Exercise goal: When you reach the line with "Task: Go to Map in the sidebar" in the data below, begin printing lines exactly, and stop once the line with "Task: Switch to the PEmicro Debugger tab" has been printed.

┌──

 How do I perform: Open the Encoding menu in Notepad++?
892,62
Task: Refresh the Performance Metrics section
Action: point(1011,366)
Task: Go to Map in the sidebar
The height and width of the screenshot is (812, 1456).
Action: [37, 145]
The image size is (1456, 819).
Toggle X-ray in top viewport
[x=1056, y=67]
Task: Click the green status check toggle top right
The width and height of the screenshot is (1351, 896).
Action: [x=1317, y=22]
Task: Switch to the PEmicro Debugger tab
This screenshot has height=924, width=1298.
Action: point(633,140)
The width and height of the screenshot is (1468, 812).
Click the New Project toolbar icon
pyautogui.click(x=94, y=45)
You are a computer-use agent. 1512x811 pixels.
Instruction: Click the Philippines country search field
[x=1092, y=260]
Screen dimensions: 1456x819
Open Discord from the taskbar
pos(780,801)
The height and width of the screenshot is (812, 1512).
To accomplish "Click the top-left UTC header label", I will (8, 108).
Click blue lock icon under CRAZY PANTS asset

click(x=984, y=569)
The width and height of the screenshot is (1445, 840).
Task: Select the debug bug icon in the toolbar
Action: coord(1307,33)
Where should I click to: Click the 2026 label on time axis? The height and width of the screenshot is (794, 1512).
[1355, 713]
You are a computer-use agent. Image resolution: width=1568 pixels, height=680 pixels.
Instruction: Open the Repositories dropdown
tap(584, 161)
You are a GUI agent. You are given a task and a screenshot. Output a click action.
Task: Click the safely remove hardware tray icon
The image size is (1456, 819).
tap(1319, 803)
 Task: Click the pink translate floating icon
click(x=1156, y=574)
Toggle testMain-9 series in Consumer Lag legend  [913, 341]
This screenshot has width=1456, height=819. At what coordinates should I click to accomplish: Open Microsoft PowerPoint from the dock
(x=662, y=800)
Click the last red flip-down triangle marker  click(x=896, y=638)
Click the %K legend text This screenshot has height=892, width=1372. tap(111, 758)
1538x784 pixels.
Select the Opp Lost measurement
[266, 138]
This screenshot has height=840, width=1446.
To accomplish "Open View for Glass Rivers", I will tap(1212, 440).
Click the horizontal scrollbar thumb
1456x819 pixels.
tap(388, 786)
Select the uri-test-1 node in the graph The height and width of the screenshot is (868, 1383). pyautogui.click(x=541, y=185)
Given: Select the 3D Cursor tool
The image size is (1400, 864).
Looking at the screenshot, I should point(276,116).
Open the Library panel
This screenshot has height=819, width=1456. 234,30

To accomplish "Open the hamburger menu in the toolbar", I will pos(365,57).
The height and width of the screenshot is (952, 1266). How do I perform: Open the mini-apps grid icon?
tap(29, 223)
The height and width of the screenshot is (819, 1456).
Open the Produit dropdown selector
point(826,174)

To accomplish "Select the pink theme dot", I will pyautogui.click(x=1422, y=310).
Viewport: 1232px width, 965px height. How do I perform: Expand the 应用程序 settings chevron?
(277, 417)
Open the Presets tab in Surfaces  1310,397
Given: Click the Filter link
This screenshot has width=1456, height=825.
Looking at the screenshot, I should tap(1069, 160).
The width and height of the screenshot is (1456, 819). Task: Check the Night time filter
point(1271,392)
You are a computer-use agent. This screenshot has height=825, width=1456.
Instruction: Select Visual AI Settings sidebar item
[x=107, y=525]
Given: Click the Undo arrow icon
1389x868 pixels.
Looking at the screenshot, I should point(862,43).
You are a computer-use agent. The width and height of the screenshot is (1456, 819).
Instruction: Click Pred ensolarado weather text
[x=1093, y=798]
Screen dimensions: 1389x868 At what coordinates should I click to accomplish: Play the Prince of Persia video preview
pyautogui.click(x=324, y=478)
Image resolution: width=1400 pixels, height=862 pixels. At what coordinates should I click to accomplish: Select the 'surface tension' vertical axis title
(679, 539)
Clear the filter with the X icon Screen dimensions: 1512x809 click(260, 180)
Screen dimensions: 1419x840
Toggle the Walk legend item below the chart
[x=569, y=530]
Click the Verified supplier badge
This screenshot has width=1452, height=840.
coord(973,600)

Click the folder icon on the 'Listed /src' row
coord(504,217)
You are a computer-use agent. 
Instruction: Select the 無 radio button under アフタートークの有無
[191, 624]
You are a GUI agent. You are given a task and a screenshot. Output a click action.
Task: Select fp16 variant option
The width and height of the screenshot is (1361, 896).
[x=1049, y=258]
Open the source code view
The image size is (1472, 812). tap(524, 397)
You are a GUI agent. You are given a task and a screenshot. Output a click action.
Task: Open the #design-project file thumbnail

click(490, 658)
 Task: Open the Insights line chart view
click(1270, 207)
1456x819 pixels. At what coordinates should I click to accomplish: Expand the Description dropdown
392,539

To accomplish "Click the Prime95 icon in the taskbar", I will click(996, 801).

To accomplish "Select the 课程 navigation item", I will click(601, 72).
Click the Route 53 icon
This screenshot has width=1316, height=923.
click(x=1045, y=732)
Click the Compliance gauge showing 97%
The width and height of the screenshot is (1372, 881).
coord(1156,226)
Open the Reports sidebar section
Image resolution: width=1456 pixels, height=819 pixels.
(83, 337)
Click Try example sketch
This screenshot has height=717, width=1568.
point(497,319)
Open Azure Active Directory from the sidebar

└──

Response:
Task: Go to Map in the sidebar
The height and width of the screenshot is (812, 1456).
Action: [37, 145]
The image size is (1456, 819).
Toggle X-ray in top viewport
[x=1056, y=67]
Task: Click the green status check toggle top right
The width and height of the screenshot is (1351, 896).
Action: [x=1317, y=22]
Task: Switch to the PEmicro Debugger tab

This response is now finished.